→ Your instructions
In the records below, find the line containing "[सीबीआई जांच की" and the line containing "Associations & Licenses (84, 2142)"; please repeat exactly the lines from one to the other, both included, and nothing more.

→ Dataset extract
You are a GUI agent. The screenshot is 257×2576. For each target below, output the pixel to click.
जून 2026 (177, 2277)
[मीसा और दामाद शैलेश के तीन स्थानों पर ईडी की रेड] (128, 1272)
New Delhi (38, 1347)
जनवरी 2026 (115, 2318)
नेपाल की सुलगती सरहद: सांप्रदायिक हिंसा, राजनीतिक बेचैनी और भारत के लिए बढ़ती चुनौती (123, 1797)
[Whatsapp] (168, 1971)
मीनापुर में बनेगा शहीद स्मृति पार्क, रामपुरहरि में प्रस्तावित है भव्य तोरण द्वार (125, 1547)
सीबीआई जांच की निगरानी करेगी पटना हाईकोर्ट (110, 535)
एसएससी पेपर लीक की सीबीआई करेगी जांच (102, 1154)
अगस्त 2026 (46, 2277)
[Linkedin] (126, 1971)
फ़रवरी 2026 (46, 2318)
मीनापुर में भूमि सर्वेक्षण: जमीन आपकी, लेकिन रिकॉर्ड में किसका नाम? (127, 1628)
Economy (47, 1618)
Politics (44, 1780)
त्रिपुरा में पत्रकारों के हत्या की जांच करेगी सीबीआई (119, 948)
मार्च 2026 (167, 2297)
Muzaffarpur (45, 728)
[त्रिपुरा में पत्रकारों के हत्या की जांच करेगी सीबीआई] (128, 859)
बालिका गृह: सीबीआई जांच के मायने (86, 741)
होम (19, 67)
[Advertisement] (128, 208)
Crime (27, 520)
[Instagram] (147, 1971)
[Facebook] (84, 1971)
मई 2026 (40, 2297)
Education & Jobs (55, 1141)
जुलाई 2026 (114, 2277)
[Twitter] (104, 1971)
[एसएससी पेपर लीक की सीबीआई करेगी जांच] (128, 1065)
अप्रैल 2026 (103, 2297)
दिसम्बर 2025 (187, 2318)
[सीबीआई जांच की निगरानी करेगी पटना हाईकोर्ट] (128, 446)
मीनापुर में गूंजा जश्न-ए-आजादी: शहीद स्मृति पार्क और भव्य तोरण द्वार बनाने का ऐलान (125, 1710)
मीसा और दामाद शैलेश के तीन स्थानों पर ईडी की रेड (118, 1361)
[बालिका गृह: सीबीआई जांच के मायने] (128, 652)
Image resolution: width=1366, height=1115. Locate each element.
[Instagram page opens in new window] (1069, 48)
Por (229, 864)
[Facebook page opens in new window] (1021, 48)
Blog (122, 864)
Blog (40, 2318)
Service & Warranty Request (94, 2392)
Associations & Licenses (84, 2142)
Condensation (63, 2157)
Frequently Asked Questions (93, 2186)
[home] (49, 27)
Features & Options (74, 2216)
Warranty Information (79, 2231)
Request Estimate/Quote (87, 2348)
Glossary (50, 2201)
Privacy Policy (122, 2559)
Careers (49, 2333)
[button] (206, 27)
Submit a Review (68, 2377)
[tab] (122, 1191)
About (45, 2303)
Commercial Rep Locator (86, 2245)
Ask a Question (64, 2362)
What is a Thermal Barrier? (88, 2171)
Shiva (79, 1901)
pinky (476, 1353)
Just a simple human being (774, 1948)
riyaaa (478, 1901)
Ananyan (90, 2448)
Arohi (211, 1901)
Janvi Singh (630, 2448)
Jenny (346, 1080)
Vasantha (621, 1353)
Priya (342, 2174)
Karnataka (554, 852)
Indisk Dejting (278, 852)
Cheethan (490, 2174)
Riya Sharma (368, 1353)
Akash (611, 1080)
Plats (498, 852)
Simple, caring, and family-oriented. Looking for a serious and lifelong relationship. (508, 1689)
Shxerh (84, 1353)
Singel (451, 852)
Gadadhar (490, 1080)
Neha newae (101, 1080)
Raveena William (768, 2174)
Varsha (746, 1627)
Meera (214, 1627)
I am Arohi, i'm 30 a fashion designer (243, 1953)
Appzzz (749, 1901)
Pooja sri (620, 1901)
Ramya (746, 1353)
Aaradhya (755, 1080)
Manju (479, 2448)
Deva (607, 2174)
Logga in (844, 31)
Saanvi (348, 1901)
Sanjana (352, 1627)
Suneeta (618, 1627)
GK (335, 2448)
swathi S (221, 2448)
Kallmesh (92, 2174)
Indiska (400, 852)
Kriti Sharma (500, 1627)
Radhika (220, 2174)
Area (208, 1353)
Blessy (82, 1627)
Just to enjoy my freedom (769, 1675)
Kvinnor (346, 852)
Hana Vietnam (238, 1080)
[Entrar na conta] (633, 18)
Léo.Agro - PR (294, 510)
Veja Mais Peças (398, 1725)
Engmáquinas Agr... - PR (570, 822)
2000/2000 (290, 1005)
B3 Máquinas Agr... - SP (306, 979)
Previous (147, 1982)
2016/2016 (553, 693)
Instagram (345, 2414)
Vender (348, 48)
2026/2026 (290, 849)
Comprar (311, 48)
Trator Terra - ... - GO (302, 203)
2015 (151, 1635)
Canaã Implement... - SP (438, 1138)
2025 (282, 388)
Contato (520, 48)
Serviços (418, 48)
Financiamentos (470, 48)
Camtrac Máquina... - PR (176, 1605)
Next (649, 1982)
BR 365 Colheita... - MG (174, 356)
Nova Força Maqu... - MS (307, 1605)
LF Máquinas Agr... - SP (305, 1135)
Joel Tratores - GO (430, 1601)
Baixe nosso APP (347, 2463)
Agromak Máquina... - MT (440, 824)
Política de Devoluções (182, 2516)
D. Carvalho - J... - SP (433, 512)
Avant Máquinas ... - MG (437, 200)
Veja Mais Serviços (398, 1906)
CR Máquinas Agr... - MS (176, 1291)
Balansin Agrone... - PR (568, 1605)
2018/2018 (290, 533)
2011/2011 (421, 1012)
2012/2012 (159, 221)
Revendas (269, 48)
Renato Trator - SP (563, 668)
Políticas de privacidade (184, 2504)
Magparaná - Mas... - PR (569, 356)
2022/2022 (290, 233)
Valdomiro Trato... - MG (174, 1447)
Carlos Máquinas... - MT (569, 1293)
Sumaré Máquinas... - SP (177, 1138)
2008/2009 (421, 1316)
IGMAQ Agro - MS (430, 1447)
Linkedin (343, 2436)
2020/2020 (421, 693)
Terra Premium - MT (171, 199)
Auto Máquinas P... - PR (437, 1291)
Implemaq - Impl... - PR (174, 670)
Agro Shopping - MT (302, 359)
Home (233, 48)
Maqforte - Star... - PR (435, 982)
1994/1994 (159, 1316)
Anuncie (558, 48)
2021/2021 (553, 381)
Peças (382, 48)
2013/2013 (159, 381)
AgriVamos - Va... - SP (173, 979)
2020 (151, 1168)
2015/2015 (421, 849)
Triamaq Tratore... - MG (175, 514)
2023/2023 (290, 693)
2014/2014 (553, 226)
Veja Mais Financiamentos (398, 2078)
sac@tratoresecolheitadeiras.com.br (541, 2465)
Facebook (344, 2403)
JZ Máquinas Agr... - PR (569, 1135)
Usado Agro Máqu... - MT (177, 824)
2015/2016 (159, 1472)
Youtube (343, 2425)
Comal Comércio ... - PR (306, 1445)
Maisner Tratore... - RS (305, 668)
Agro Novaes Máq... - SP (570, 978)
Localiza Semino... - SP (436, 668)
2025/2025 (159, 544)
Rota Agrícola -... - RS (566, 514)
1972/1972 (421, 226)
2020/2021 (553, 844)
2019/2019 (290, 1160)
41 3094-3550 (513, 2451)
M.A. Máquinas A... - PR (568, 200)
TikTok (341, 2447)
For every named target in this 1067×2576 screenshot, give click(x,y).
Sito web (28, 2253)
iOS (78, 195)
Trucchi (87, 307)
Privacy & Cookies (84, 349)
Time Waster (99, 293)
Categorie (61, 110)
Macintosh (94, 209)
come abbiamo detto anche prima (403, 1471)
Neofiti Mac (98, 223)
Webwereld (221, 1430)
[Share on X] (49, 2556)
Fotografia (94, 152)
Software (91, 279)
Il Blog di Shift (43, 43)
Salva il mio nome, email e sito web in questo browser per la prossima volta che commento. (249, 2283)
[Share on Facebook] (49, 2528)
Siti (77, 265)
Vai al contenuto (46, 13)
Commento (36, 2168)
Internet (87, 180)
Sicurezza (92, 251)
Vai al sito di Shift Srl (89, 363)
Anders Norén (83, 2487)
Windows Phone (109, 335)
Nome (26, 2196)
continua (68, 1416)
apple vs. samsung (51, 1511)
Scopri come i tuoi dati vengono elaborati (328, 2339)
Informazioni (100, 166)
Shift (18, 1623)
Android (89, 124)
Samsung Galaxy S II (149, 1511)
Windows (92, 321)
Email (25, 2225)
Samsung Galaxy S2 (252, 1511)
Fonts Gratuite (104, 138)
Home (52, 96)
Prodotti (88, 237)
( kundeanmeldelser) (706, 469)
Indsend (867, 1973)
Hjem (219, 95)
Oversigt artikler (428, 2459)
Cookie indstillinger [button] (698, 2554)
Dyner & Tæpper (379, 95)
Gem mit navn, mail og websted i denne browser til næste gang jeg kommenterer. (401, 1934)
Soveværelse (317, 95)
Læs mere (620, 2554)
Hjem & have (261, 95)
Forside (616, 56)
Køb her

→ Response to this task
[सीबीआई जांच की निगरानी करेगी पटना हाईकोर्ट] (128, 446)
मीनापुर में गूंजा जश्न-ए-आजादी: शहीद स्मृति पार्क और भव्य तोरण द्वार बनाने का ऐलान (125, 1710)
मीसा और दामाद शैलेश के तीन स्थानों पर ईडी की रेड (118, 1361)
[बालिका गृह: सीबीआई जांच के मायने] (128, 652)
Image resolution: width=1366, height=1115. Locate each element.
[Instagram page opens in new window] (1069, 48)
Por (229, 864)
[Facebook page opens in new window] (1021, 48)
Blog (122, 864)
Blog (40, 2318)
Service & Warranty Request (94, 2392)
Associations & Licenses (84, 2142)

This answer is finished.